Das kommt der Sache nahe. Getreu dem Motto: Wie/Wo alles begann...

> Ich kenne das so, das aus einer Referenzfrequenz
> durch Vervielfachung, Teilung und komplizierte  (Mehrfach-) Mischung mit
> anschließender Filterung der Signale von ganzen Frequenzbänken das
> Signal erzeugt wurde. Eine lückenlose Durchstimmung war in der Regel
> nicht möglich.

Ist es ja heute auch nicht. Nur das dank erweiterter technischer 
Möglichkeiten die Sache "fein-granularer" geworden ist. Derart, das man 
die Schrittweite fast nicht mehr störend merkt.
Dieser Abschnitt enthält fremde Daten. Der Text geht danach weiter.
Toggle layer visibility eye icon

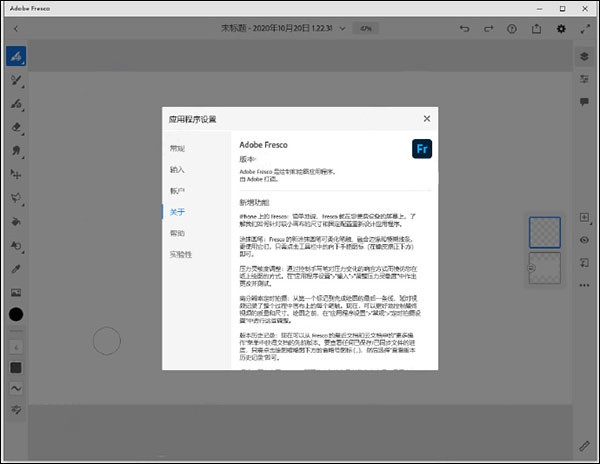pos(584,240)
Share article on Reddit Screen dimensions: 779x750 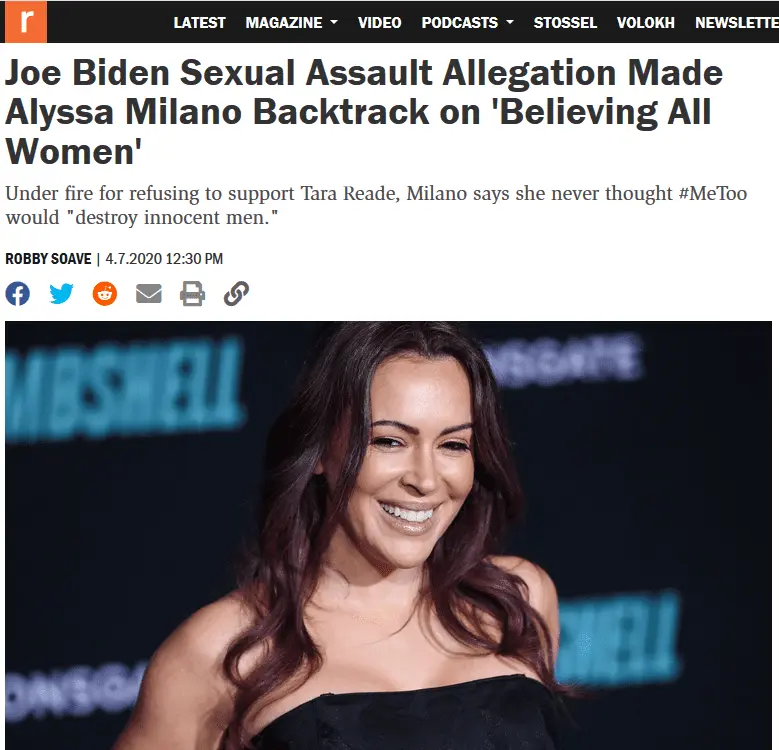pyautogui.click(x=105, y=294)
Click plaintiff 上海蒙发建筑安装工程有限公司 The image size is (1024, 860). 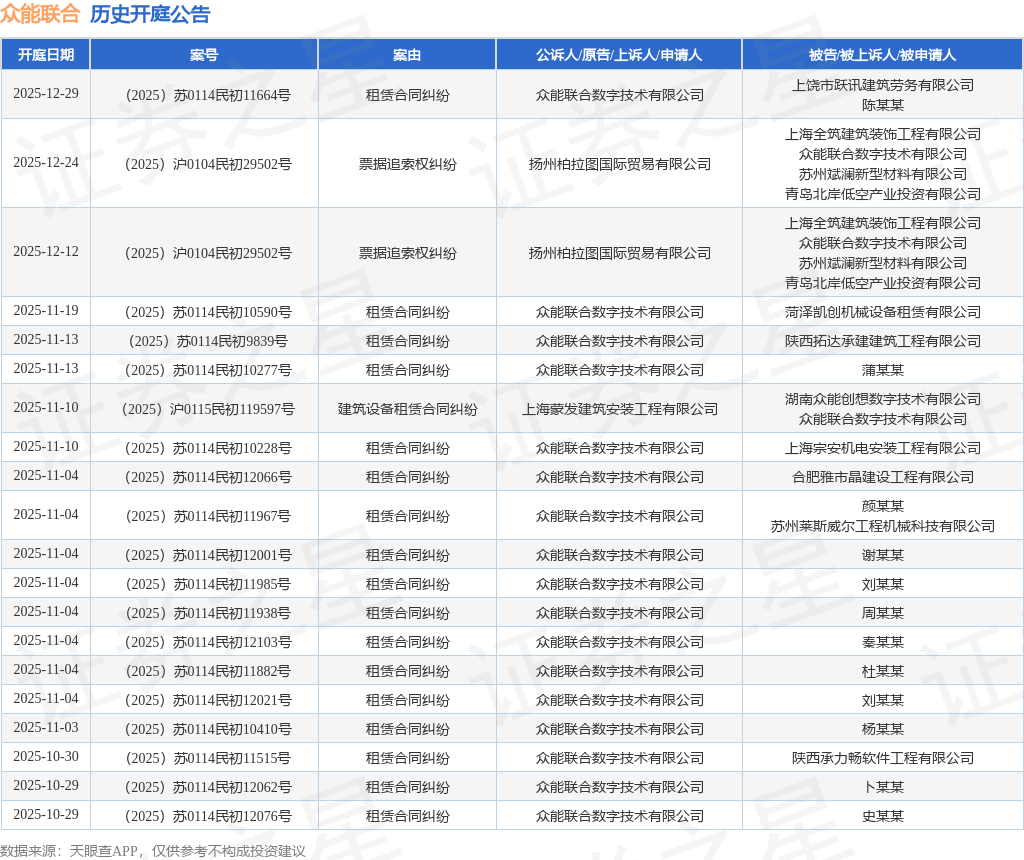(x=619, y=409)
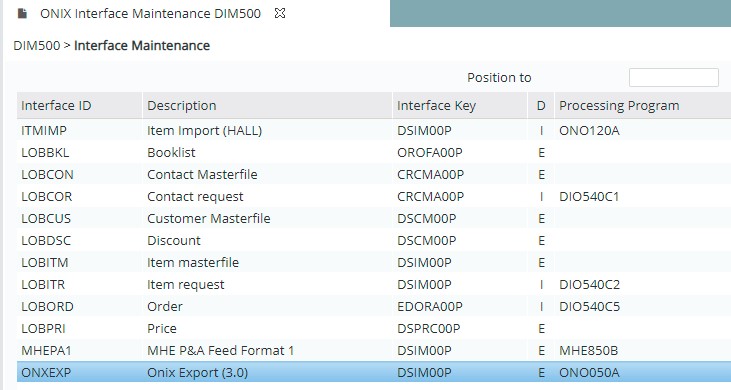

Man spricht deshalb auch 
von quasi-kontinuierlich.

> Das vereinfachte Prinzip dieses Generators wurde in
> Trägerfrequenz-Übertragungssystemen zur Erzeugung der Vorgruppen- und
> Gruppenträger verwendet.
> Der Begriff "synthesized" für schlichte PLL-Generatoren oder DDS ist
> einfach eine Fehlanwendung, die aber gerne benutzt wird.

Wobei gerade DDS es ja im Wortsinn trägt: direct digital 
sysnthesized/synthesizer  ,-))

hth,
Andrew

Autor: Bernd G. (Gast)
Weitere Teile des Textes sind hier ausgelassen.